Faz agora um ano, a SIC Notícias transmitiu uma reportagem da Sky News em Rafah, a cidade que acolhera um milhão de refugiados e onde ainda era possível comprar tomates e pepinos. No mercado, com alguma sorte, os mais afortunados talvez encontrassem meio frango. Enfim, “a um preço astronómico”, sublinhava o repórter.
Há um momento da reportagem em que aparece um homem alto, de samarra com gola de pele de carneiro, um gorro sobre o cabelo muito curto, barba mais espessa, nariz adunco, olhar penetrante. O homem dirige-se ao repórter e explica-lhe que as pessoas não têm dinheiro que lhes permita comprar o que quer que seja, ficam apenas a olhar umas para as outras. Mas a reportagem da Sky News mostrava que as pessoas não ficavam só a olhar umas para as outras. Ali estavam as crianças acotovelando-se, segurando pequenas panelas na fila por uma sopa aguada, um caldo de penúria. Como num formigueiro alvoroçado, atropelavam-se na urgência de uma sopa de batata. A dado momento, a reportagem seguia um rapaz que regressava com a panela vazia, a sopa tinha acabado antes de chegar a sua vez.
Creio ser aquele o mesmo homem que distribui sopa na banca humanitária na foto que serve de capa ao JN esta manhã. É uma foto obtida por Eyad Baba, da AFP, Ele é um dos bravos da agência que nos tem revelado os dias do “inferno de Gaza”, legenda da exposição montada no Centro de Fotojornalismo de Bruxelas, no início deste ano.
Chegam de Gaza notícias de uma vaga de pilhagens que bloqueiam a capacidade de resposta das agências humanitárias agravando a situação de fome generalizada, em si mesma uma repugnante arma de guerra.
A Euronews reportava, por estes dias, a situação de quase colapso vivida pelas cozinhas solidárias.
É o que mostra a foto de Eyad Baba, na capa do JN, esta manhã. Se passares por um quiosque, demora-te diante desta primeira página, no emaranhado de gestos, no desespero mudo destas mulheres esticando os braços para a sua ração de sopa aguada, tenta escutar os gritos suspensos, a fúria destas vozes emudecidas na capa de um jornal. E, todavia, gritam.
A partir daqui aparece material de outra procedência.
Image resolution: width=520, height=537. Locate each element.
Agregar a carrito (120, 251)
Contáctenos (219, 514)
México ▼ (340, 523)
Estou capturado por esta imagem, o olhar de uma severidade fraterna na distribuição da sopa tão minguada, o olhar que caustica o atropelo dos desesperados para que todos possam partilhar a penúria insultuosa. Hoje vou pedir uma sopa no restaurante, vou pensar nesta imagem de capa do JN e no breve poema de Ruy Belo: “Um prato de sopa um humilde prato de sopa / comovo-me ao vê-lo no dia de festa / e entro dentro da sopa / e sou comido por mim próprio com lágrimas nos olhos”.